Government policies are also driving up labor costs, according to press reports. Local governments have decreed increases
of 5–25% in the minimum wage paid by companies operating in their jurisdictions, and they are getting tougher in their enforcement
of labor, worker safety, and environmental laws. New government policies are also making it harder to fire or lay off workers.
The rapid rise in labor costs is a result of economic and demographic factors in China. The rapid growth of the Chinese economy,
which grew almost 12% in the first quarter of 2010, has made it tougher for companies to attract new staff as competition
for labor increases. According to the Wall Street Journal, job vacancy postings in China were up 35% in the first quarter.

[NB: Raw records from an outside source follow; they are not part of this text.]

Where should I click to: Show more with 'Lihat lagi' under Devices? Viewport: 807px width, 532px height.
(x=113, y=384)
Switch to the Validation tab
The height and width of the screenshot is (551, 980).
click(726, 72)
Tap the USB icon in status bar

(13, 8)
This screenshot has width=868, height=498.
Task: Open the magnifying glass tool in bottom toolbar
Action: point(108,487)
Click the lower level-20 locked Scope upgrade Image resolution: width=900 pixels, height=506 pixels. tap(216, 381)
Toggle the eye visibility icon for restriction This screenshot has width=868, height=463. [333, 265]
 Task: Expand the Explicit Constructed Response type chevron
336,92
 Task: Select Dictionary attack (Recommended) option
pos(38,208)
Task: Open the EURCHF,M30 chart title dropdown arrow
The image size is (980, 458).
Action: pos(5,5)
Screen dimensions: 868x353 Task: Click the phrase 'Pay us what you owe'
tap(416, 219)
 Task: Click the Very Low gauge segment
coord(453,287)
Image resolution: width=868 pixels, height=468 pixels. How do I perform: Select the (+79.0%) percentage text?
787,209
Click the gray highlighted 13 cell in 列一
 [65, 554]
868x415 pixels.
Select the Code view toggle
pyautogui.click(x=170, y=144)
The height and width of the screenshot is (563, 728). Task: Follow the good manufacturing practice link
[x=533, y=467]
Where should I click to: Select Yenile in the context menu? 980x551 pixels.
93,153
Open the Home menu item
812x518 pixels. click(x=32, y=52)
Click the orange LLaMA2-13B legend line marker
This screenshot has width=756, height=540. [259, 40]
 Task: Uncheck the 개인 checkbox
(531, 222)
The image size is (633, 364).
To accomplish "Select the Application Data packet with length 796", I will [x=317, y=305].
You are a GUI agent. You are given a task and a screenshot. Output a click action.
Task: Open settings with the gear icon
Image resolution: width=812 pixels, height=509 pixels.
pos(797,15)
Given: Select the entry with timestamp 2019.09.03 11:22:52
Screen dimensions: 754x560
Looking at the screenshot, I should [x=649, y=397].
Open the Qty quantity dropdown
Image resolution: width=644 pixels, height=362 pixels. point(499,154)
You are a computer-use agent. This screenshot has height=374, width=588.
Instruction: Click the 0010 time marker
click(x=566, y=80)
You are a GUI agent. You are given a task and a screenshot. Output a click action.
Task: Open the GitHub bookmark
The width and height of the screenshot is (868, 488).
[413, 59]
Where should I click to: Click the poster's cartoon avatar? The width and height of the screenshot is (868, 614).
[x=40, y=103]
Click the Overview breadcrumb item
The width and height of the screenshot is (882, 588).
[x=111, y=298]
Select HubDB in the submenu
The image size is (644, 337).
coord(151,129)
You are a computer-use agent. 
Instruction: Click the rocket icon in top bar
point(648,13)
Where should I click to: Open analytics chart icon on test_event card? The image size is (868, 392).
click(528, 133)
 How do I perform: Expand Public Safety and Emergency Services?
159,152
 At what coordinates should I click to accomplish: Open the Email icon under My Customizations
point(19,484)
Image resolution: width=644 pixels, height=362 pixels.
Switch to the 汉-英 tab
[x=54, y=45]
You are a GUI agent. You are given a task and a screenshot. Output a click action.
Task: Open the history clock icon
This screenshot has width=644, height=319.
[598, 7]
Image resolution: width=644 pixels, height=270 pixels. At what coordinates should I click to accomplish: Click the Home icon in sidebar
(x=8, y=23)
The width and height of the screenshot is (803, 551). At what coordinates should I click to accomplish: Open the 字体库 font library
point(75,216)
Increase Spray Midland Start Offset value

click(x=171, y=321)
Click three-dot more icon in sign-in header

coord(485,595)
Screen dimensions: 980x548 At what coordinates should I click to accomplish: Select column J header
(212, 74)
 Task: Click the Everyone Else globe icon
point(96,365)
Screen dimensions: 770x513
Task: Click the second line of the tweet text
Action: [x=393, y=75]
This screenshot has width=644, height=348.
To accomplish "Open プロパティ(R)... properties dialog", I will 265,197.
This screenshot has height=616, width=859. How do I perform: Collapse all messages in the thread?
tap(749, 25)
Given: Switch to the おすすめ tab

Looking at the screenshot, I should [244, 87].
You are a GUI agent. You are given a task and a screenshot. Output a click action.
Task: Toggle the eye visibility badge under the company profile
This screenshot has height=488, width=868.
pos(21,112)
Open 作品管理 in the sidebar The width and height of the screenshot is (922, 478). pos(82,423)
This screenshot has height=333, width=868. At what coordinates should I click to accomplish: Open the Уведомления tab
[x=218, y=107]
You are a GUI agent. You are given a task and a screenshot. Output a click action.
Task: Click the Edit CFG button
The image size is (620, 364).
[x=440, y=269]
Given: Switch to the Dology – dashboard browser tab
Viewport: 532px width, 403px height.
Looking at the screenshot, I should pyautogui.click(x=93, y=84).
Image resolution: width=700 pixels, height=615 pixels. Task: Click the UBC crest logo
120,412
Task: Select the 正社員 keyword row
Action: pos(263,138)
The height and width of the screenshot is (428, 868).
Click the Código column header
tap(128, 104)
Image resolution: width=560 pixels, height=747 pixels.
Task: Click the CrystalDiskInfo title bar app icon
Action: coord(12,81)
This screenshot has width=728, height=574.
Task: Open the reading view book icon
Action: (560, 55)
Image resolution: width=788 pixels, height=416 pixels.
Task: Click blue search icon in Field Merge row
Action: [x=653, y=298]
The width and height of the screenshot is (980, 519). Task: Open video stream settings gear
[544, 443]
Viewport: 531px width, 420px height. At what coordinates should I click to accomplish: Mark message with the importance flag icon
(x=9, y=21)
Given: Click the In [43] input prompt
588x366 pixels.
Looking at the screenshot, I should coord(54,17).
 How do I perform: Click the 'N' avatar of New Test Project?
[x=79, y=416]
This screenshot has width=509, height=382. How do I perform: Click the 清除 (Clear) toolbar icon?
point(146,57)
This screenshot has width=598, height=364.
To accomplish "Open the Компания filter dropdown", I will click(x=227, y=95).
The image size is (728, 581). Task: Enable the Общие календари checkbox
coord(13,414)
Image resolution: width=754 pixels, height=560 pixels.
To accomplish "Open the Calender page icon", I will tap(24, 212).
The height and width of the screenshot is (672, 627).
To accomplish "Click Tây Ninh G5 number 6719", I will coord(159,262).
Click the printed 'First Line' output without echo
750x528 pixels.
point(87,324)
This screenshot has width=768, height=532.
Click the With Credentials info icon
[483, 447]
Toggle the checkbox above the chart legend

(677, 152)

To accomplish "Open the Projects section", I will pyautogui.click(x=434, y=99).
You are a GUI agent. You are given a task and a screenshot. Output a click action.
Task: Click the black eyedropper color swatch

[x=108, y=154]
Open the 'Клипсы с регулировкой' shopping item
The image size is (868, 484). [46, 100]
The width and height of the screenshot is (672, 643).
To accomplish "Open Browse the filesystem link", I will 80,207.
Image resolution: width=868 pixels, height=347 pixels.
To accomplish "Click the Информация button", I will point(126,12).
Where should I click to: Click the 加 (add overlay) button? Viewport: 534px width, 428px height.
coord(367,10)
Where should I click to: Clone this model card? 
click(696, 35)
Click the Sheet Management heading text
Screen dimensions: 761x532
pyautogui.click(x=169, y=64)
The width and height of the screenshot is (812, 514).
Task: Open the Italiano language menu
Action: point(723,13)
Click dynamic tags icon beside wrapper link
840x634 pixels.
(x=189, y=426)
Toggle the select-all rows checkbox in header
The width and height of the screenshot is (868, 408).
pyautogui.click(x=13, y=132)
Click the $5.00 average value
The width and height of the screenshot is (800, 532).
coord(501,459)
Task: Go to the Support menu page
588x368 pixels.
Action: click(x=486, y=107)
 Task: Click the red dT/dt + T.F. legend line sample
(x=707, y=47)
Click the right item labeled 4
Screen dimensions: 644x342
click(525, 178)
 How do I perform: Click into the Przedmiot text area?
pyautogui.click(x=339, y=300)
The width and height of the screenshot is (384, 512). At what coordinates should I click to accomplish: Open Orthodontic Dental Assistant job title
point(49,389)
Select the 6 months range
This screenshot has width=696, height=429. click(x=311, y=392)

The pressures have been particularly extreme in Beijing and the coastal cities where much of China's industrial base is located.
Costs of living in cities such as Shanghai and Shenzhen are growing rapidly. Although companies and the government are looking
to make more investments in inland cities, where wage rates are currently cheaper, it is expected that the wage increases
will be felt even there, thanks to fewer people entering the labor force as a result of the government's one child policy.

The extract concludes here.